Gardening: White grubs in Texas

By Karen Gibson

Do you have disgusting fat white worms in the top few inches of soil in your flower beds or in your lawn? Do you have patches of dead grass in your lawn? You may have white grub larvae, sometimes called grubworms.

A resident armadillo population would take care of them for you, but most of us have already run off the armadillos in the neighborhood.

Should you treat them with pesticides? Texas A&M says to dig up about a square foot of grass. If you find 5 or more, then it’s worth treating. If there are fewer than that, the pesticide risk outweighs the damage of a few grubs. But the timing of the treatment is critical.

White grubs eat roots in the larval stage. The larvae are creamy white, C-shaped, and have three pairs of legs. The larval stage begins in late summer and continues until spring. You should treat white grubs when they are small (about 1/2”) because the big ones are much harder to kill.

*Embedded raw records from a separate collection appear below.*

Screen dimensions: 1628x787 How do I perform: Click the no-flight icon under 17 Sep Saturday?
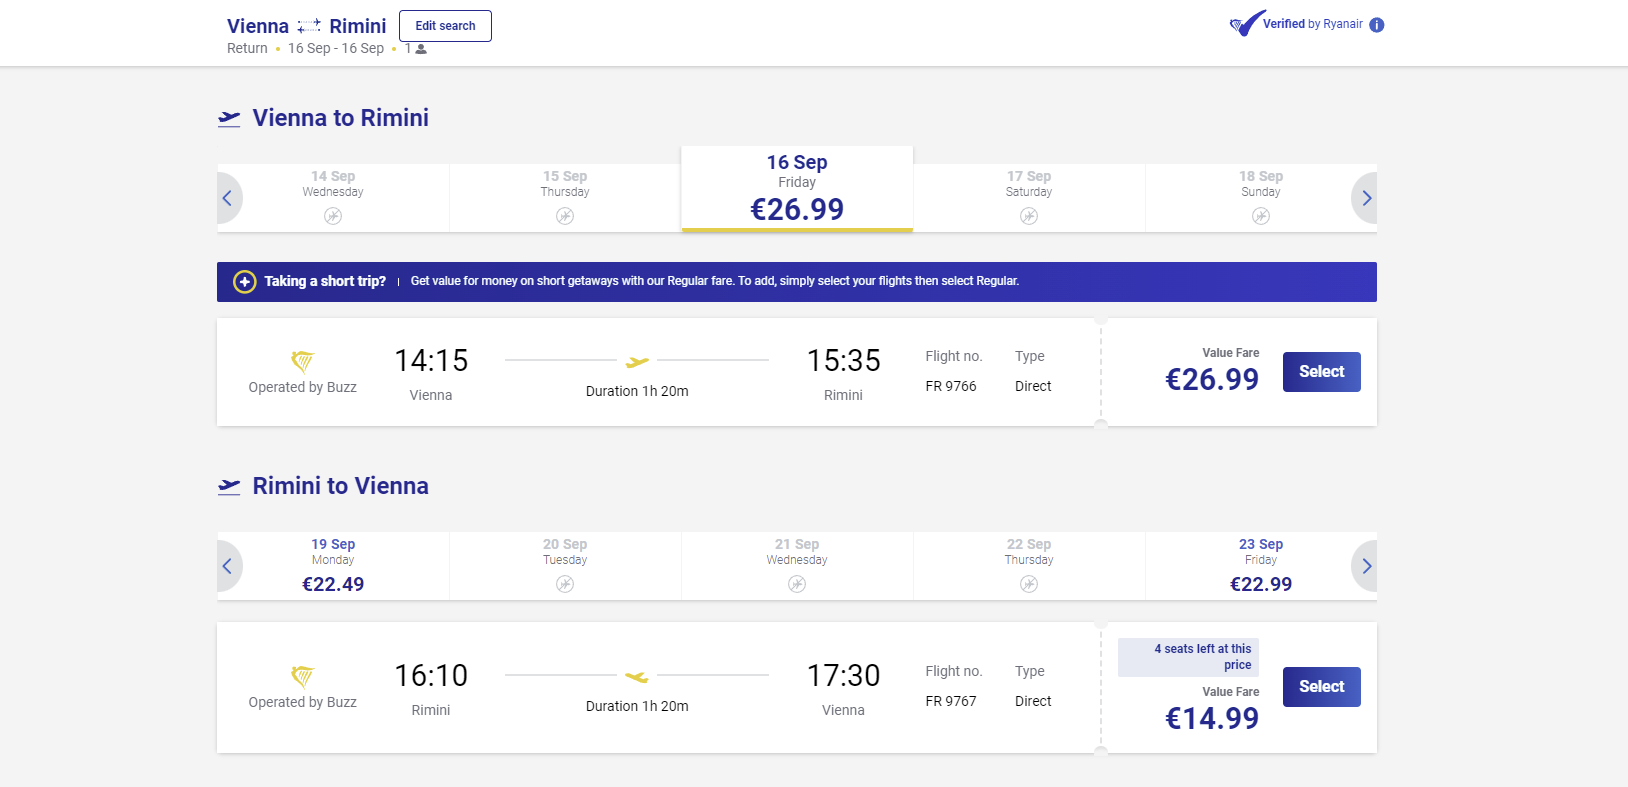(1029, 216)
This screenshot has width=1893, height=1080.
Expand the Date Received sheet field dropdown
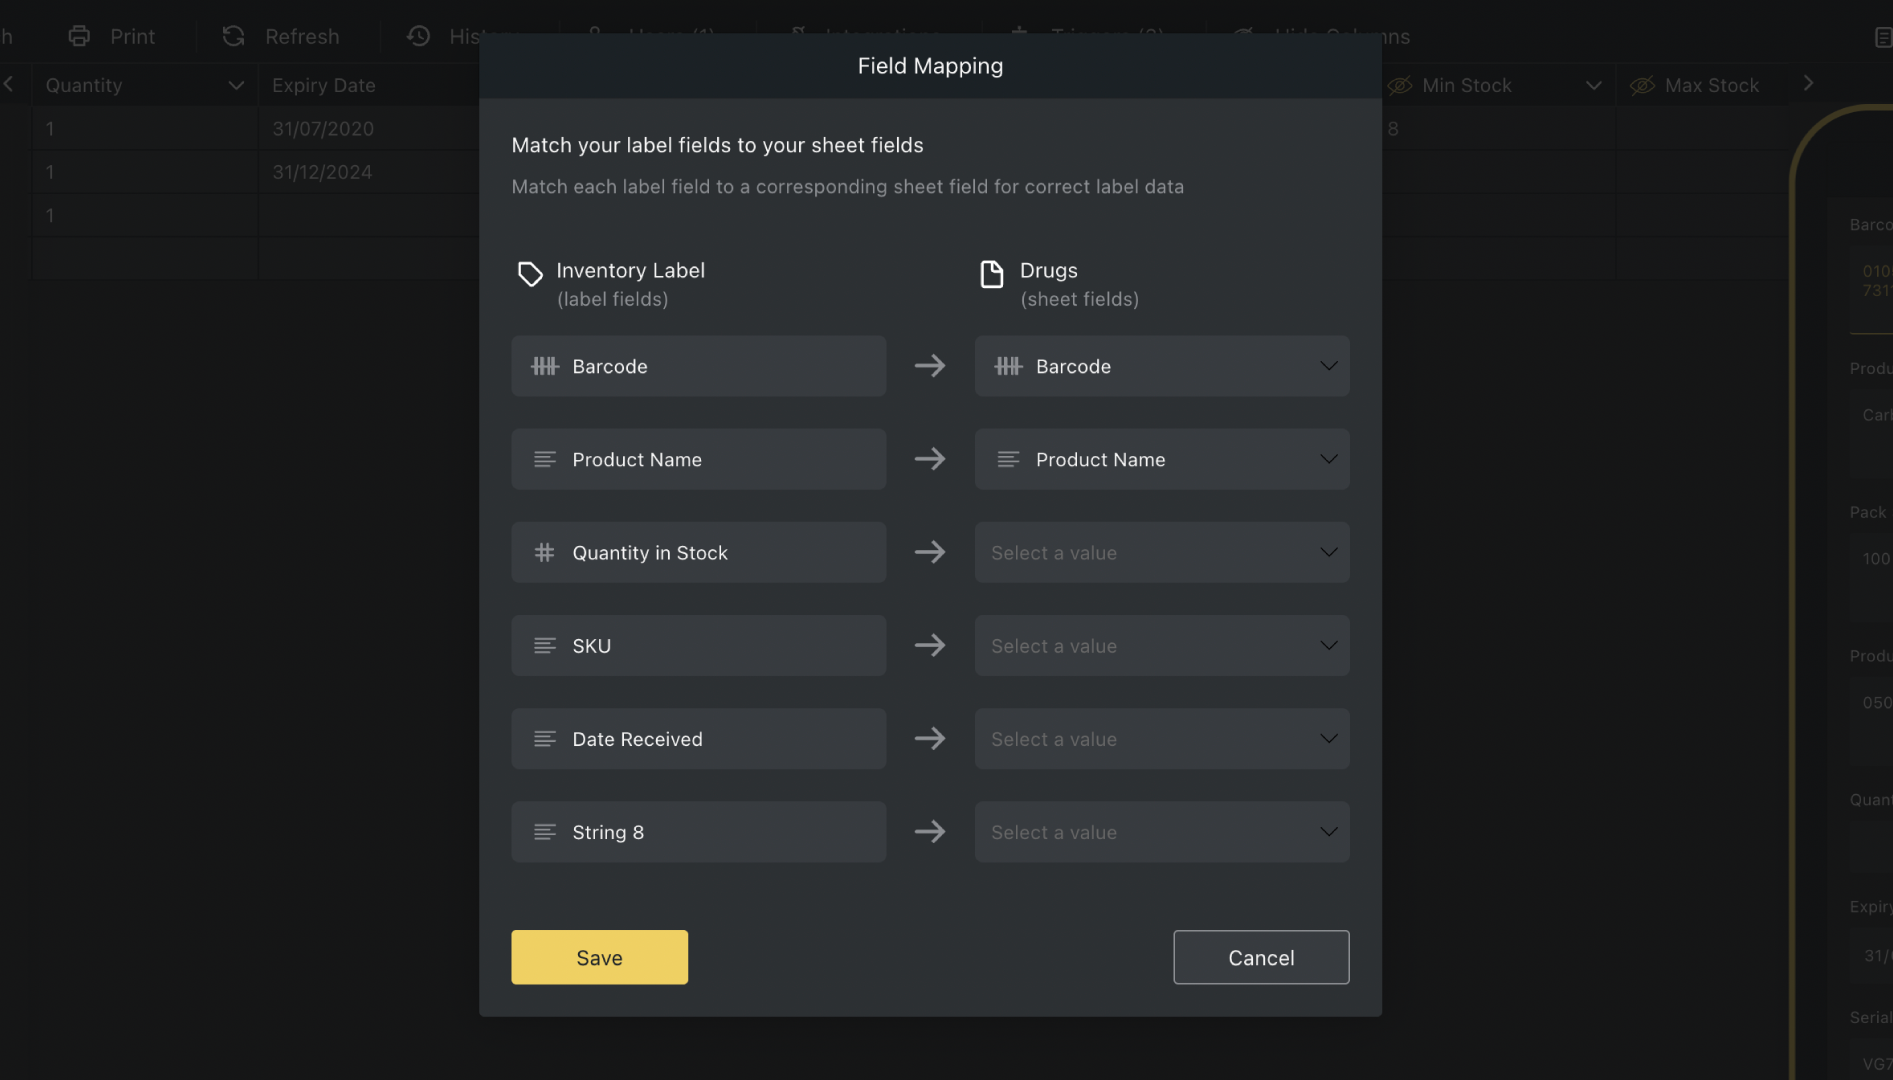point(1161,739)
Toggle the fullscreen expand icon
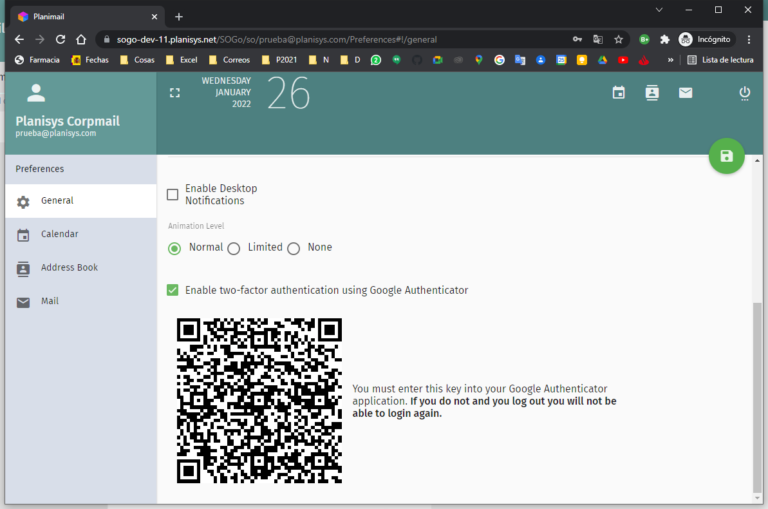Image resolution: width=768 pixels, height=509 pixels. point(175,93)
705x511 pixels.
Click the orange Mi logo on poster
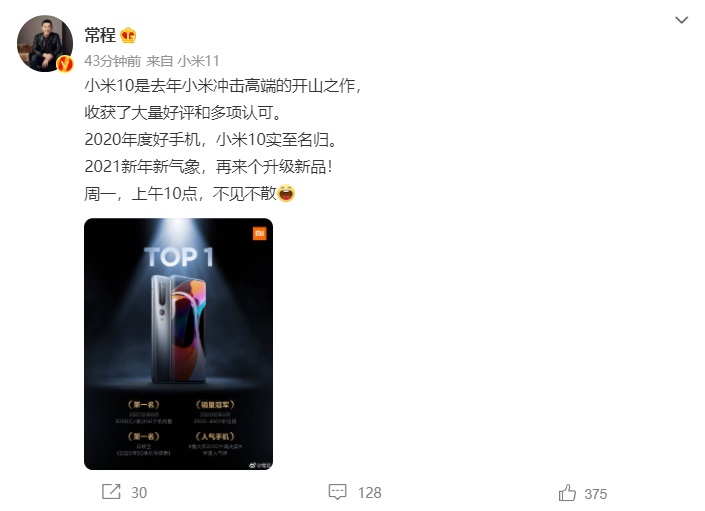[259, 233]
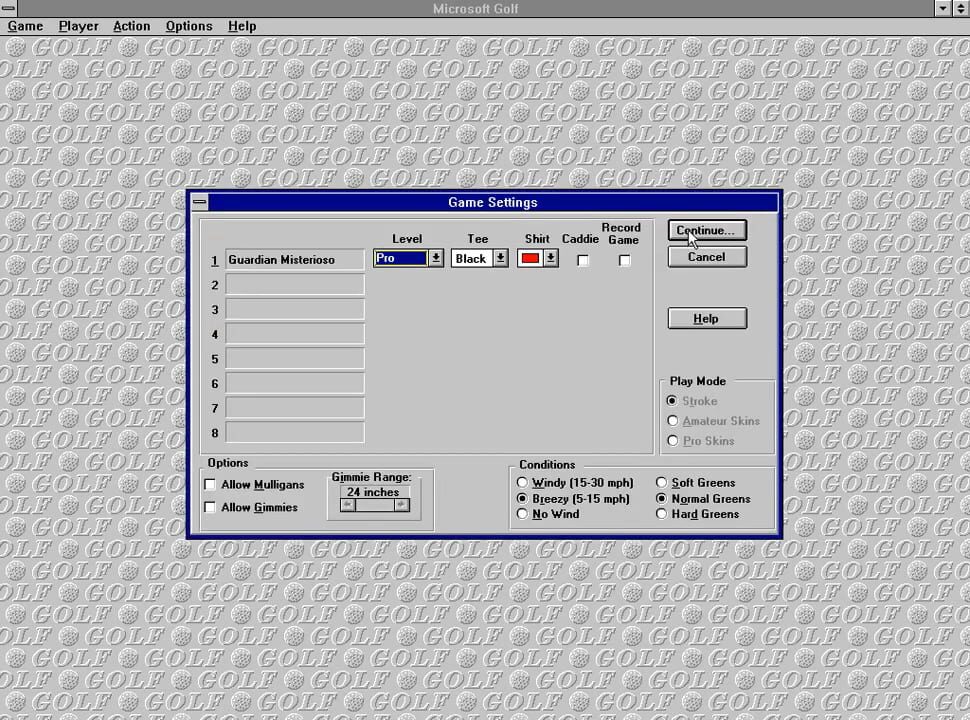Open the Action menu
The height and width of the screenshot is (720, 970).
[x=131, y=26]
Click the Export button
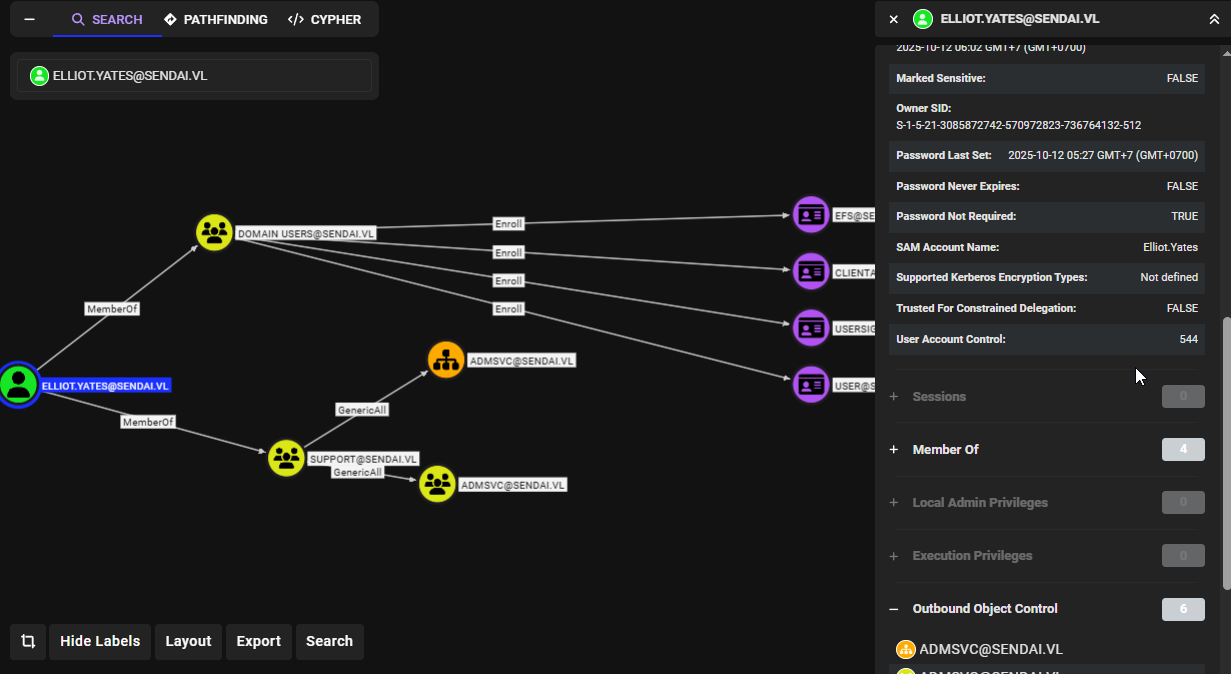 pyautogui.click(x=258, y=642)
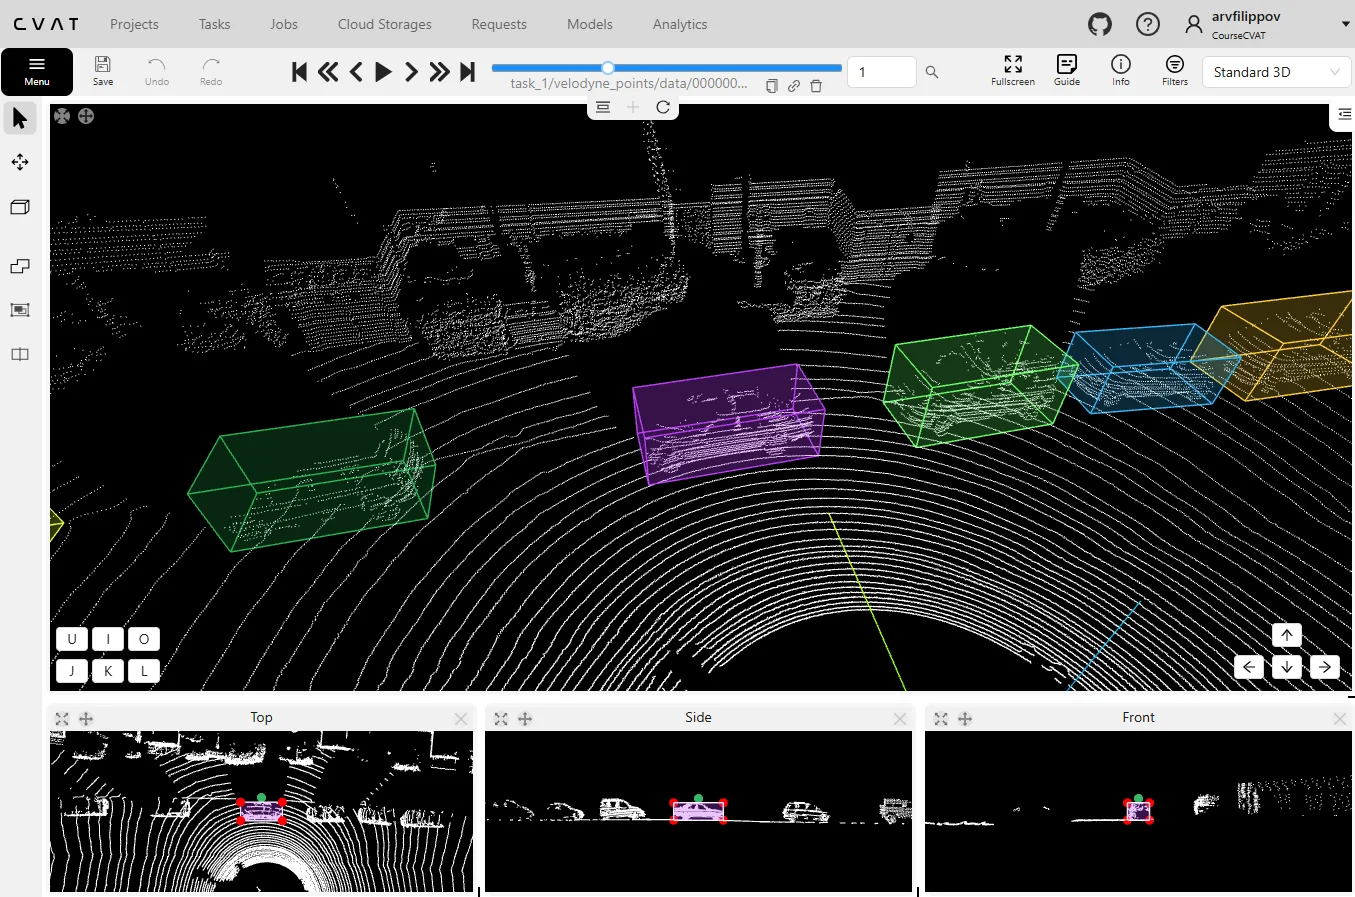Image resolution: width=1355 pixels, height=897 pixels.
Task: Click the frame number input field
Action: point(881,72)
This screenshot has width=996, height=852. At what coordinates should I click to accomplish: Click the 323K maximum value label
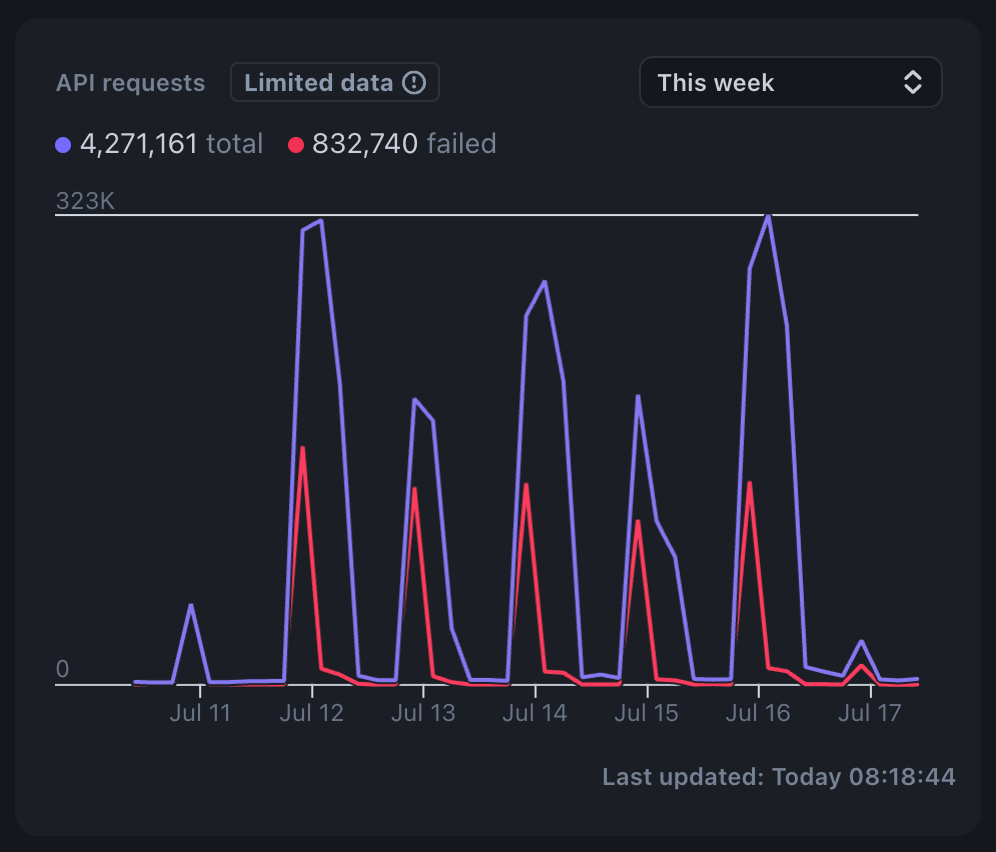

By springtime, they are already large and are pupating (or metamorphosing) into adults. As pupae, they cease feeding, so treatment is both ineffective and unnecessary. Soon they will emerge as June bugs, those annoying brown beetles that fly into the lights in the summer. They will mate for a few weeks and then return to the soil where the process repeats. In North Texas, that would be July or August, and that is the optimum time to treat.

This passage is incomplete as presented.